CPTAC3 Methylation pipeline details

miRNA-Seq

miRNA-Seq analysis

Analysis details miRNA-Seq.DCC_analysis_summary.dat Note that each sample has results for mature miRNA, precursor miRNA, and total miRNA.

miRNA-Seq pipeline documentation and processing description.

miRNA-Seq QC

Analysis details miRNA-Seq_QC.DCC_analysis_summary.dat

QC pipeline documentation

RNA-Seq

RNA-Seq Expression

965 cases (consisting of all Y1 and Y2 cases) been analyzed

Analysis details RNA-Seq_Expression.DCC_analysis_summary.dat

CPTAC3 RNA-Seq Expression pipeline

RNA-Seq Fusion

1259 samples across 817 cases analyzed, including all of Y2 cases and LUAD from Y1.

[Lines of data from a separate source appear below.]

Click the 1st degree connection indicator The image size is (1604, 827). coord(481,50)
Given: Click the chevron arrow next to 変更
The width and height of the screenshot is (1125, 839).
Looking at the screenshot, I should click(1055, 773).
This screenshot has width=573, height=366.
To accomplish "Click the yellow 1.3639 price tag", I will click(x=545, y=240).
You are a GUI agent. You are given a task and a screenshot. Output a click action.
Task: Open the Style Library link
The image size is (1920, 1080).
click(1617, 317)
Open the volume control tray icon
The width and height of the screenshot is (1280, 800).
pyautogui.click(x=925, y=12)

Analysis details RNA-Seq_Fusion.DCC_analysis_summary.dat, and pipeline documentation on GitHub

RNA-Seq Transcript + Splicing

Analysis details RNA-Seq_Transcript.DCC_analysis_summary.dat

Pipeline documentation on GitHub

RNA-Seq QC

Analysis details RNA-Seq_QC.DCC_analysis_summary.dat

QC pipeline documentation

WGS

WGS SV

Year 1 LUAD analyses are included.
Also in the DCC analysis summary file are 109 HNSCC cases aligned to a custom reference (GRCh38_full_analysis_set_plus_decoy_hla) for UMich group

Analysis details WGS_SV.DCC_analysis_summary.dat

CPTAC3 SomaticSV pipeline on GitHub

WGS CNV Somatic

Analysis details WGS_CNV_Somatic.DCC_analysis_summary.dat

WGS CNV pipeline

All Y1 analyses with pipeline version v2.0 have been added to the analysis summary.

WGS QC

Analysis details WGS_QC.DCC_analysis_summary.dat

CPTAC3 QC pipeline

WXS

WXS MSI

Analysis details WXS_MSI.DCC_analysis_summary.dat

WXS MSI pipeline on GitHub

WXS Normal Adjacent

Analysis details WXS_Normal_Adjacent.DCC_analysis_summary.dat

WXS Normal Adjacent analysis generated using TinDaisy pipeline

WXS QC

Analysis details WXS_QC.DCC_analysis_summary.dat

CPTAC3 QC pipeline

WXS Somatic

WXS Somatic analysis is new for CPTAC3 Year 3. So far only 113 LSCC cases have been analyzed using TinDaisy variant caller v2.1

Analysis details WXS_Somatic.DCC_analysis_summary.dat

WXS Somatic SW

113 LSCC and 109 LUAD cases in WXS_Somatic_Variant_SW.DCC_analysis_summary.dat.

This is an ad hoc upload of calls generated by SomaticWrapper v1.5 and is provided for backwards compatiblity with prior SomaticWrapper calls. WXS_Somatic_Variant pipeline above (based on TinDaisy) is expected to ultimately replace these calls.